My very personal theory (call it a conspiracy theory if you have to) as to why OpenCL exists is that Apple created it because Apple wants full control of their platform (hardware and software), and they couldn’t control CUDA and didn’t want to tie themselves to NVIDIA hardware, but wanted a parallel programming environment for the GPUs in their systems. So an open standard created by Apple that initially closely matched CUDA as it was around 2007-2008 was the next best thing.

My observations: Apple has since completely lost interest in OpenCL. NVIDIA’s preferred platform is CUDA for obvious reasons, and OpenCL gets minimal support. Intel’s OpenCL support has been more complete but lacks quality. The only company consistently championing OpenCL since its creation has been AMD, but there are recent signs they may be more interested in pushing other technologies now.

To sum up, the picture that I see is that OpenCL is a dead end in the still dynamically evolving field of parallel programming platforms. That is not something I can recommend as a reasonably future-proof platform.

For a completely different perspective, you may want to look at the website of the Dutch company StreamHPC (formerly StreamComputing), who are big believers in OpenCL. They own https://opencl.org/.

Observation indicates that NVIDIA is generally responsive to customer desires; that is why the company has become increasingly successful. Filing well-motivated feature requests is the best way for the average user to influence feature development. Filing is needed so all feature requests can be collated and prioritized. While the filing of a feature request is typically a prerequisite to that feature materializing, it does not provide any guarantees that it will materialize.

For someone who is biased, you provided a very even-handed response. Thank you very much for your time and insight. I have come to pretty much the same conclusion with regard to OpenCL—it lacks a champion since Apple has begun it’s slow-retreat from the desktop. It also seems to have many implementation issues similar to CUDA (with regard to C code).

As I get further into the OptiX 7 library I see a lot of ‘extern “C”’ protected code which shows a divided mindset at the core developer level as to what language is being used. I think that a good case can be made for a C-only (-std C99) flag for the (now misnamed?) nvcc compiler, and I will try to construct a cogent case for one in a feature request.
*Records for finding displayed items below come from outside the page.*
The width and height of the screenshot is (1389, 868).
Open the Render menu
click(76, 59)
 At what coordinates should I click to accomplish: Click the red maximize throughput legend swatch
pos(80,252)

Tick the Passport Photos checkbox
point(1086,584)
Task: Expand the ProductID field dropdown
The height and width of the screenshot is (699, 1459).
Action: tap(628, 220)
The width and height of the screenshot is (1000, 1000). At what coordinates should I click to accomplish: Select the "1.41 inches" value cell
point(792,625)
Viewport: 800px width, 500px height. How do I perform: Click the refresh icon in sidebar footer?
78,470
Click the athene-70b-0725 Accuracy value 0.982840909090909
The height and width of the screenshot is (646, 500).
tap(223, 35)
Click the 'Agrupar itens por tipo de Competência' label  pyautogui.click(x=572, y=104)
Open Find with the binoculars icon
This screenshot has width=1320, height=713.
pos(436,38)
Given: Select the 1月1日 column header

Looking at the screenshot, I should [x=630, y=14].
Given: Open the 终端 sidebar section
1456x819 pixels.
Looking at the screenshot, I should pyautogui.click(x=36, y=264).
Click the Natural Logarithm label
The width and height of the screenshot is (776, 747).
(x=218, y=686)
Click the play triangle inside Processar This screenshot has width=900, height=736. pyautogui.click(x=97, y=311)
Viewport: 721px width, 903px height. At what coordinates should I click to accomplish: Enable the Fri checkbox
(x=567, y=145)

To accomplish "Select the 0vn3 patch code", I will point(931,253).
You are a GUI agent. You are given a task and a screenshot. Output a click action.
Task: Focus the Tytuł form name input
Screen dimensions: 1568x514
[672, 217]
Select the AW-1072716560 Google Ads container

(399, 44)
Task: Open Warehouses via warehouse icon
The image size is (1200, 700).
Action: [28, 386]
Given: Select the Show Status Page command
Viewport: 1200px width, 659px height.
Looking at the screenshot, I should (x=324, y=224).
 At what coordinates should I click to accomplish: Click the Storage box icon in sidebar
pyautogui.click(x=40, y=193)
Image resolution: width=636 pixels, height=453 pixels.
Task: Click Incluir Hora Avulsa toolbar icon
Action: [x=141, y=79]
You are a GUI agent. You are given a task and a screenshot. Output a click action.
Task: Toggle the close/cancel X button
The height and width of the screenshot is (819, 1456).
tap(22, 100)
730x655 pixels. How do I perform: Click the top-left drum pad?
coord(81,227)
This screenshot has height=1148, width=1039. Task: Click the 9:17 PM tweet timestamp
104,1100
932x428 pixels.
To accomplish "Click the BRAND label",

That seems to be at the heart of the matter: basically a CUDA C compiler is needed, whereas nvcc has become a C+±only compiler (nv++?). If it’s not going to be nvcc/NVIDIA, then perhaps the open-source community (self included) could step up and provide one under the umbrella of GCC, assuming it’s practical to reverse-engineer enough knowledge of CUDA’s propriety binary (or PTX) GPU internals. Projects like that just take an idea and an itch to scratch—and I know for a fact that I am not the only one that likens C++ to an abrasive wool sweater to wear over a clean and simple C code-base.

Thanks again.